Collected data entries
- - - -

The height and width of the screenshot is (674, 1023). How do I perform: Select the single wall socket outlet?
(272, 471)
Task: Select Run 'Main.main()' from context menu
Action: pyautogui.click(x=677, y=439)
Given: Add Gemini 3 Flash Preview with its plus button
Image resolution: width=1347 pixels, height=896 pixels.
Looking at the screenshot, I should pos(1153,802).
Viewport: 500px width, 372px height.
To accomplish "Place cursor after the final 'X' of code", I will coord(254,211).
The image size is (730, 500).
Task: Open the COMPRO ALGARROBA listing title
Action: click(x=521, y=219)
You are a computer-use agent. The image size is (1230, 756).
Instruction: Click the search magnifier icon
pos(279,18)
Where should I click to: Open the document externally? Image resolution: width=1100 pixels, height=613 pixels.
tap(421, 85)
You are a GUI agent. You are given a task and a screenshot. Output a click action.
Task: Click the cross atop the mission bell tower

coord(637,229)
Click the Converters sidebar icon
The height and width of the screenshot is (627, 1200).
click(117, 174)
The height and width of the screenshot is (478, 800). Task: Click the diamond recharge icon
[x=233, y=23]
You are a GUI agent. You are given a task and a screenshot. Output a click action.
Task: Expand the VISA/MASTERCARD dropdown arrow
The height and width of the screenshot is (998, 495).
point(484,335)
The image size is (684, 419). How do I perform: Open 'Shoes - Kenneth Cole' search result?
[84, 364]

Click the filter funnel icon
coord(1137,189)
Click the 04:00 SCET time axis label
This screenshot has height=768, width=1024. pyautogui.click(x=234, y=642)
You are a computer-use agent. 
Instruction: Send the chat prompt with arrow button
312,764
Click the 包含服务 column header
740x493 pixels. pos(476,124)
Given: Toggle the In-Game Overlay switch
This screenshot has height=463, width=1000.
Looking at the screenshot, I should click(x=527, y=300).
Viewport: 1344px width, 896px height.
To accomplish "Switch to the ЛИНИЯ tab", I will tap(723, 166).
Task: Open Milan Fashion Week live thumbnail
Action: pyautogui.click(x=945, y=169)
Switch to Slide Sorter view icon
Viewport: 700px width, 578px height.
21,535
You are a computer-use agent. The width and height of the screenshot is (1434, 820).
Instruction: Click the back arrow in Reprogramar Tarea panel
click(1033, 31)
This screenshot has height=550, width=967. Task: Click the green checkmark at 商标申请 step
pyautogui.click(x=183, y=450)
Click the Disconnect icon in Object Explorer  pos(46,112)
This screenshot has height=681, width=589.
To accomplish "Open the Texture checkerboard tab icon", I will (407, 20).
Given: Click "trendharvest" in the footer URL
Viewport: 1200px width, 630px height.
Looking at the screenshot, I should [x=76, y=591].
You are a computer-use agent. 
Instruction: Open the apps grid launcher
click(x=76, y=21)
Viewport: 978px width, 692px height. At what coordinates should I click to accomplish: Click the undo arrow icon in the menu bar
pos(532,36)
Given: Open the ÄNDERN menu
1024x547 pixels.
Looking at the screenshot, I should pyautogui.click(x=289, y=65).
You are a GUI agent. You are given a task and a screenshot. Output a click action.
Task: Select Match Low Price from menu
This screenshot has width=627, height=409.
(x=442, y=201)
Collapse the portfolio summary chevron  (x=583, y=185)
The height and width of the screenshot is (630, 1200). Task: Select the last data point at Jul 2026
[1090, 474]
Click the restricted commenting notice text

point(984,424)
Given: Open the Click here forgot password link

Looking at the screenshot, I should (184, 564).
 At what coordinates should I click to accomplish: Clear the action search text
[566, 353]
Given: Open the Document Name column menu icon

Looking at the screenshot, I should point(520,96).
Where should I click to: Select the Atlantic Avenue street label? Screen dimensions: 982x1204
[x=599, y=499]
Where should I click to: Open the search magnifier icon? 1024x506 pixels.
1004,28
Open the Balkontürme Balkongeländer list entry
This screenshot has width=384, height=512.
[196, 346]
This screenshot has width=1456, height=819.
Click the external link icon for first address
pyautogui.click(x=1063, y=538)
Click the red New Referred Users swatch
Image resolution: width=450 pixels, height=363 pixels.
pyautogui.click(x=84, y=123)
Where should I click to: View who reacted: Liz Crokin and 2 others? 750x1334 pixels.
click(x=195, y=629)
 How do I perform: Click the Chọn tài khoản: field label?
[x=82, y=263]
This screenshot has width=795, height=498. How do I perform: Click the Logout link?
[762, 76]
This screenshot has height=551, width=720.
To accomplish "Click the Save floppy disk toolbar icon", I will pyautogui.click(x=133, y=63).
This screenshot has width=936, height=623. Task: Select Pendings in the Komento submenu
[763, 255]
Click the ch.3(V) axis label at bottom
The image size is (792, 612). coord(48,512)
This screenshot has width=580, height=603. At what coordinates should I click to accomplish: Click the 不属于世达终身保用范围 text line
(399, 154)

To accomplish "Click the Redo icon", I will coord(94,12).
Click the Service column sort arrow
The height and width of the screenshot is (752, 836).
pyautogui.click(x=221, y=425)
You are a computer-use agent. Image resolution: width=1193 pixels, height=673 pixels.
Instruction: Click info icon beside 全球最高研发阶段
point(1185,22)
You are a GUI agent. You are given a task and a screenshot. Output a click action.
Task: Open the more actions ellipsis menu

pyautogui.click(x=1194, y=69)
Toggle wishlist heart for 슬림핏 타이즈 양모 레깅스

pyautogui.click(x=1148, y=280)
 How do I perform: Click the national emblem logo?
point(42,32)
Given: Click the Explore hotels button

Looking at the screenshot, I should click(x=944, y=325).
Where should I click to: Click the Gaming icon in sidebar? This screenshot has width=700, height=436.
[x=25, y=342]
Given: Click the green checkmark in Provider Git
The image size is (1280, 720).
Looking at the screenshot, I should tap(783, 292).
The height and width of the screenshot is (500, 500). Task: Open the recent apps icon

- - - -

Exercise instructions ::
Search the entries above for the word "computer" and copy each line where it appears.

Task answer ::
You are a computer-use agent. The image size is (1230, 756).
You are a computer-use agent. 
You are a computer-use agent. The width and height of the screenshot is (1434, 820).
You are a computer-use agent. 
You are a computer-use agent. Image resolution: width=1193 pixels, height=673 pixels.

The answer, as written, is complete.